Stored data:
▼

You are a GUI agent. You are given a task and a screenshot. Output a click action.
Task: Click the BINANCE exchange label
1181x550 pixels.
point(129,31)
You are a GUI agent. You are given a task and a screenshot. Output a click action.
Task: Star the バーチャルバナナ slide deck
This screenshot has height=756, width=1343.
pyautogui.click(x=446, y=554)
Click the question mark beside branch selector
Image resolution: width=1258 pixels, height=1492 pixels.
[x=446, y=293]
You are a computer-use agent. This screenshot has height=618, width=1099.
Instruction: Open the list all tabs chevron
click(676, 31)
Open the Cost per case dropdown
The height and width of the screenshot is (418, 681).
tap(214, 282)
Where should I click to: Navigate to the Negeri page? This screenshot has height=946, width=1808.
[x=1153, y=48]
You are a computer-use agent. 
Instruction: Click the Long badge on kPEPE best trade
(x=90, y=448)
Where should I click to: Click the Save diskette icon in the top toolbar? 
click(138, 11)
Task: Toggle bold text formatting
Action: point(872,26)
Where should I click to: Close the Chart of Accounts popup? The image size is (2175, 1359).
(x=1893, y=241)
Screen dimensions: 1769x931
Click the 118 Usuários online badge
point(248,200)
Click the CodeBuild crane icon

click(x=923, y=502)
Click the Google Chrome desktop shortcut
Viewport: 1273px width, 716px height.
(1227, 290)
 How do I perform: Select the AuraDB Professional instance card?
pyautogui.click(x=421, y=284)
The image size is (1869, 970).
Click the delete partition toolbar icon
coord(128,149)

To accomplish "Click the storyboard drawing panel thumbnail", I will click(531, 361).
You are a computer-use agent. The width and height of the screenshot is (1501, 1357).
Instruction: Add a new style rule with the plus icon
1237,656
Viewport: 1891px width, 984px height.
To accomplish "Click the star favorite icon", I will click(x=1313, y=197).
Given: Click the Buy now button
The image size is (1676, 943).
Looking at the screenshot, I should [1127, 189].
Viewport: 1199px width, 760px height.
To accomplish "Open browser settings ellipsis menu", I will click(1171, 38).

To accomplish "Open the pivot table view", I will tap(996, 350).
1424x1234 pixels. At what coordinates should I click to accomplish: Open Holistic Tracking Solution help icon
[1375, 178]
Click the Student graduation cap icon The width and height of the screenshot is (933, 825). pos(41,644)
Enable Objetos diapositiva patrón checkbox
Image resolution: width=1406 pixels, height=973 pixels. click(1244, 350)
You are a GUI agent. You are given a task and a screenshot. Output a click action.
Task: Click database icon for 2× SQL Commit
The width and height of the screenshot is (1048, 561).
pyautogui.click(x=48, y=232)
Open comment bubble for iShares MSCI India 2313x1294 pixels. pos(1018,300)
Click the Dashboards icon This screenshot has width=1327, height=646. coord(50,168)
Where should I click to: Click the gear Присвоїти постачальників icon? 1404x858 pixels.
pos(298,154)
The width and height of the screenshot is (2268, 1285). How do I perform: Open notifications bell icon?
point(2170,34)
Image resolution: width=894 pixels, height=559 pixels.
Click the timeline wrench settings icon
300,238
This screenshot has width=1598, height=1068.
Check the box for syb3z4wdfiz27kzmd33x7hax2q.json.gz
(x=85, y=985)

▲

:: Your instructions ::
Both the first line of the records above and the line containing "Task: Star the バーチャルバナナ slide deck" are to be transcribed exactly, together with every line between them, and nothing else.

:: Answer area ::
You are a GUI agent. You are given a task and a screenshot. Output a click action.
Task: Click the BINANCE exchange label
1181x550 pixels.
point(129,31)
You are a GUI agent. You are given a task and a screenshot. Output a click action.
Task: Star the バーチャルバナナ slide deck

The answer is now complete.